- Full name: Jiřina Machatová-Langová
- Born: 31 July 1938 (age 88) Brno, Czechoslovakia
- Spouse: Zdeněk Lang

Gymnastics career
- Discipline: Rhythmic gymnastics
- Country represented: Czechoslovakia (1958–1967)
- Retired: 1967

= Jiřina Machatová =

Czech rhythmic gymnast

Jiřina Machatová-Langová (born 31 July 1938) is a retired Czech rhythmic gymnast and ballet dancer. She was the 1959 All-Around national champion in rhythmic gymnastics.

== Biography ==
Jiřina and her twin Hana are the daughters of former goalkeeper of SK Židenice Oldřich Machat. She has been involved in rhythmic gymnastics since 1955, in 1959 Jiřina became the absolute champion of the Czech Republic, and in the following five years she added five more titles in apparatus finals. In 1965 she became master of sports and merited master of sports two years later. In 1967 she was selected for the World Championships in Copenhagen, taking 10th place in the All-Around. Both sisters then ended their sport career and in addition to their engagement in the theatre, they devoted themselves to coaching young athletes.

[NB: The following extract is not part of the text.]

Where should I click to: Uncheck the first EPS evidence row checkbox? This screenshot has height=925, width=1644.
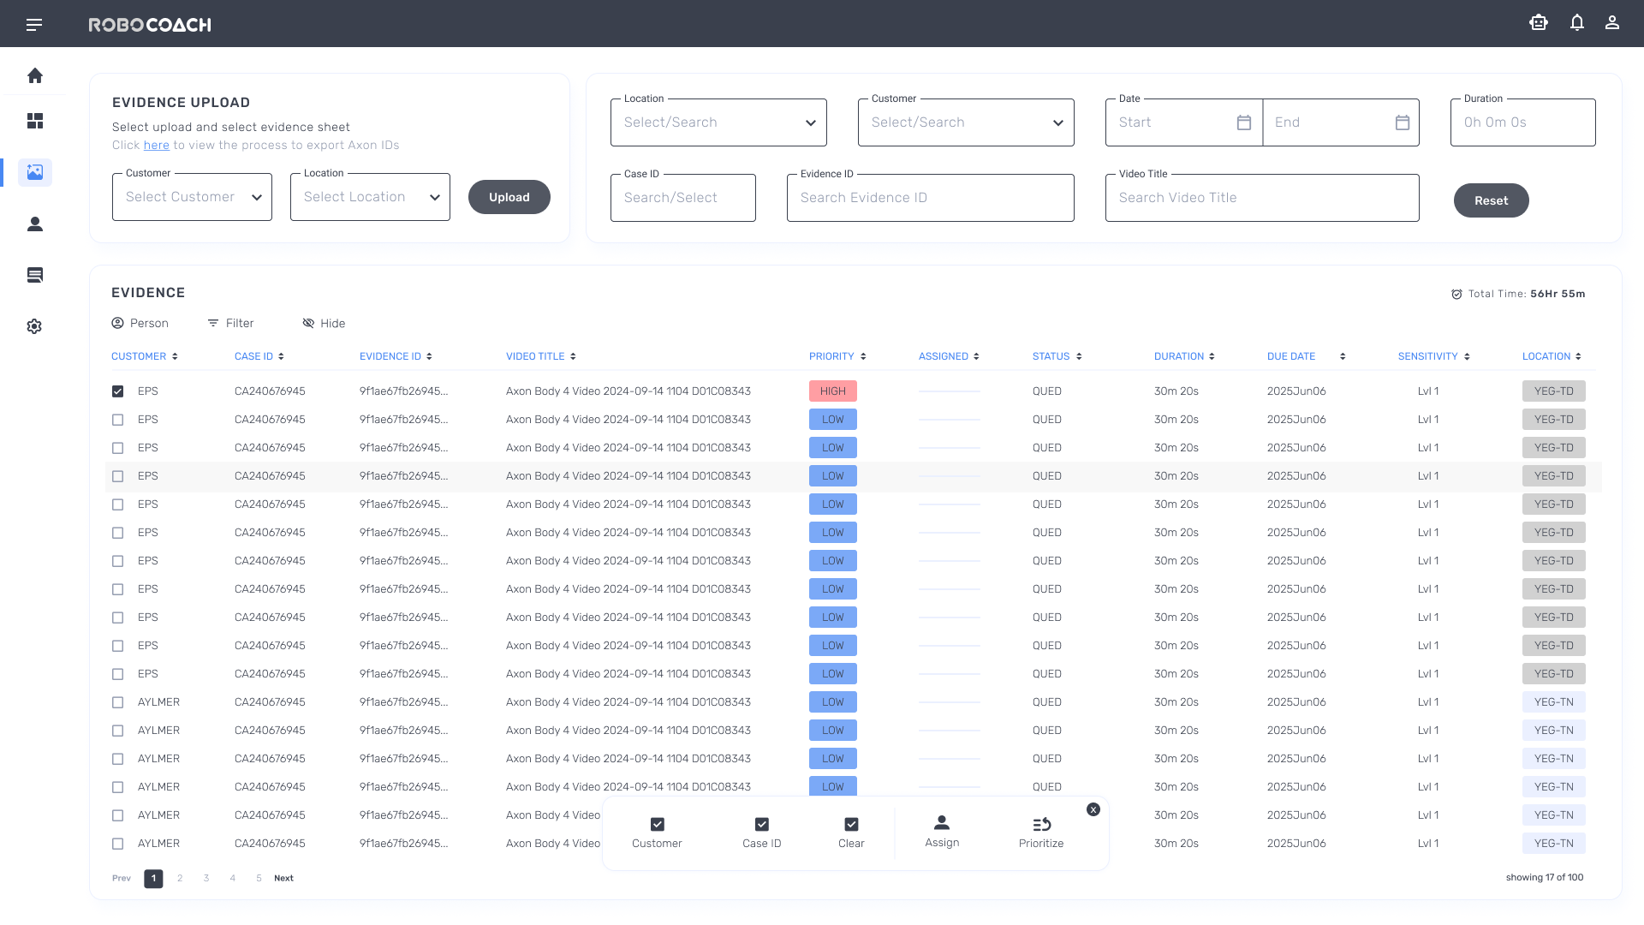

Both twins graduated in 1957 from the dance conservatory in Brno, and after her retirement, Machatová was a soloist ballerina from years 1957-1981 of the ballet company of the State Theatre of Brno along her sister.

Jiřina married Zdeněk Lang on 2 October 1965 in a joint ceremony with Hana and her fiancée, the couple had two children: Hanne and Radek. In 2018, both sisters received the South Moravian Region Award. In April 2019 was released a book about the famous twins Machatovy.